*** EXCERPTED TEXT ***

Interval training-induced alleviation of rigidity and hypertonia in patients with Parkinson’s disease is accompanied by increased basal serum brain-derived neurotrophic factor
Authors: J. Marusiak, E. Zeligowska, J. Mencel, K. Kisiel-Sajewicz, J. Majerczak, et al
Institution(s): Department of Kinesiology, Faculty of Physiotherapy, University School of Physical Education, Wroclaw, Poland
Journal: Journal of Rehabilitation Medicine (December 2014) (DOI: 10.2340/16501977-1931)
To examine the effects of cycloergometric interval training on parkinsonian rigidity, relaxed biceps brachii muscle tone in affected upper extremities, and serum level of brain-derived neurotrophic factor.
Case series, repeated-measures design, pilot study.
Eleven patients with mild-to-moderate Parkinson’s disease (Hoehn & Yahr scale 2.3 ± 0.72), recruited from a neurological clinic, underwent cycle training and were tested along with non-trained, healthy control subjects (n = 11) in a motor control laboratory.
Patients underwent 8 weeks of interval training (3 × 1-h sessions weekly, consisting of a 10-min warm-up, 40 min of interval exercise, and 10-min cool-down) on a stationary cycloergometer. Parkinsonian rigidity (Unified Parkinson’s Disease-Rating-Scale) in the upper extremity, resting biceps brachii muscle tone (myometric stiffness and frequency), and brain-derived neurotrophic factor level were measured 1–3 days before interval training cycle started and 6–10 days after the last training session.

*** End of EXCERPTED TEXT ***
*** INPUT DATA ***

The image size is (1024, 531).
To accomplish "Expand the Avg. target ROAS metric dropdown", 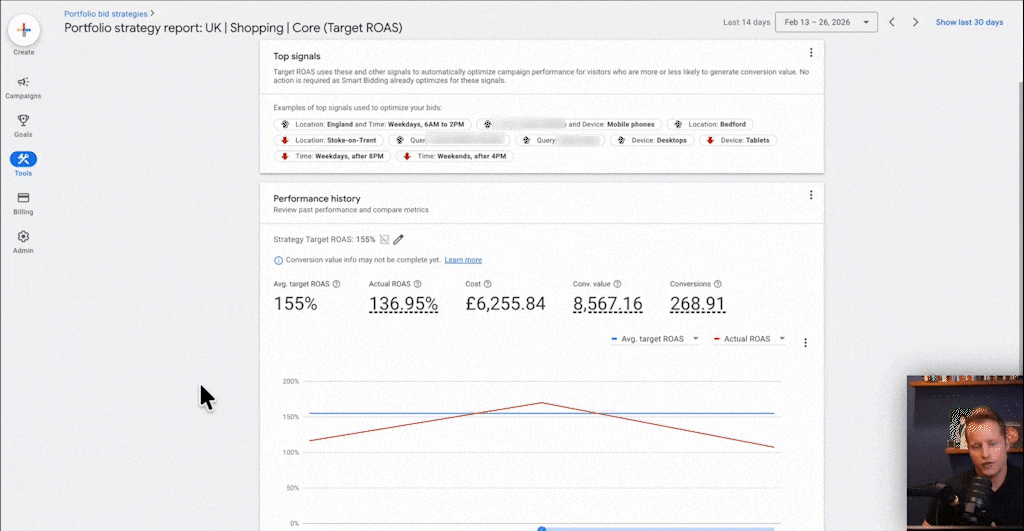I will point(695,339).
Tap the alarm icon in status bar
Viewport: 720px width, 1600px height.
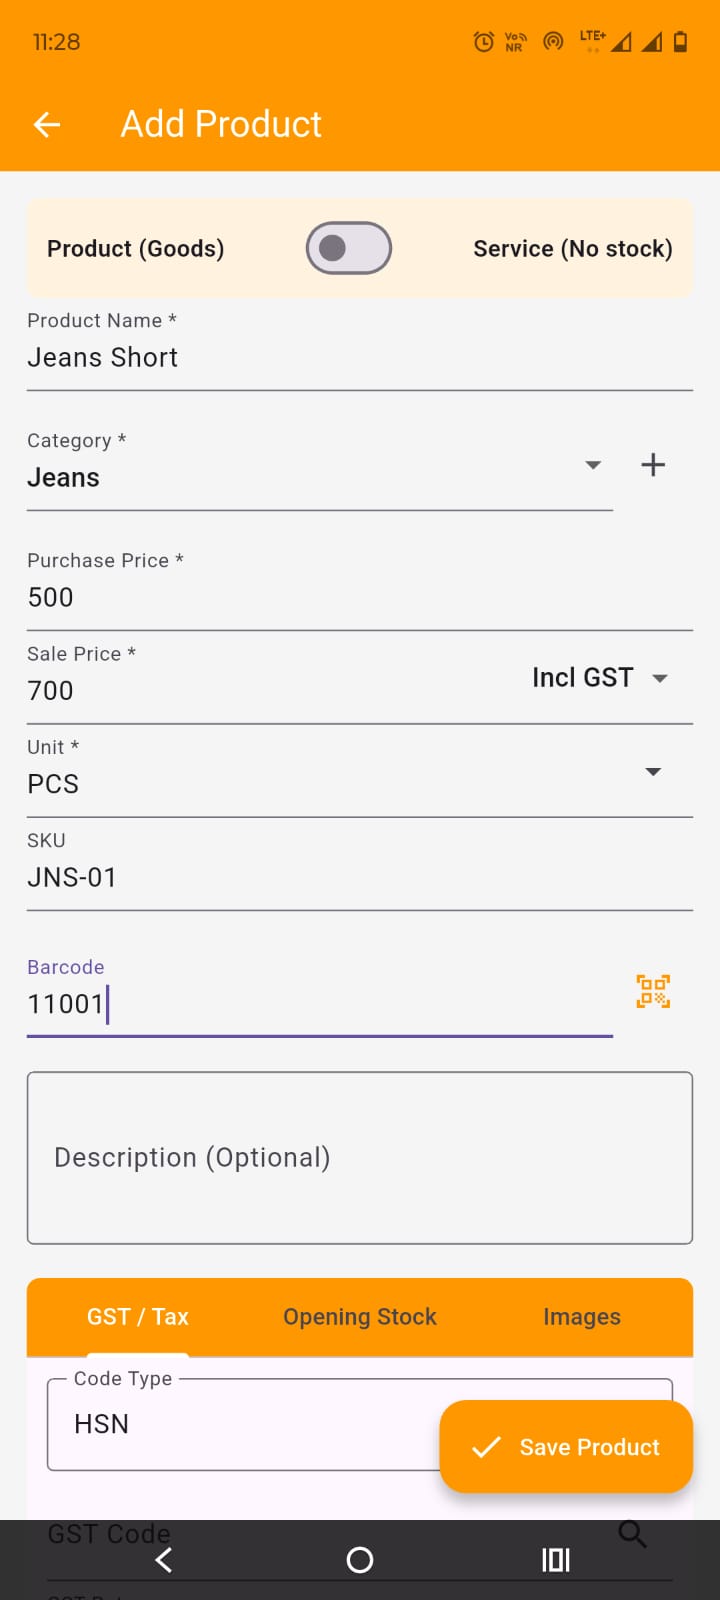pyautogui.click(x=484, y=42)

*** End of INPUT DATA ***

• [REQUIRED WORK]
**1)** In the Parkinson's disease study summary, how long was each weekly training session, and how was it divided?
**2)** Please carry on the Parkinson's disease study summary from the point where it stops.

• [ANSWERS BY ITEM NUMBER]
**1)** Each session lasted 1 hour: a 10-minute warm-up, 40 minutes of interval exercise, and a 10-minute cool-down.

**2)**
Training resulted in a decrease in rigidity (p = 0.048) and biceps brachii myometric muscle stiffness (p = 0.030) and frequency (p = 0.006), and an increase in the level of brain-derived neurotrophic factor (p = 0.035) relative to pre-training values. The increase in brain-derived neurotrophic factor level correlated with improvements in parkinsonian rigidity (p = 0.025), biceps brachii myometric stiffness (p = 0.001) and frequency (p = 0.002).
Training-induced alleviation of parkinsonian rigidity and muscle tone decrease may be associated with neuroplastic changes caused by a training-induced increase in the level of brain-derived neurotrophic factor.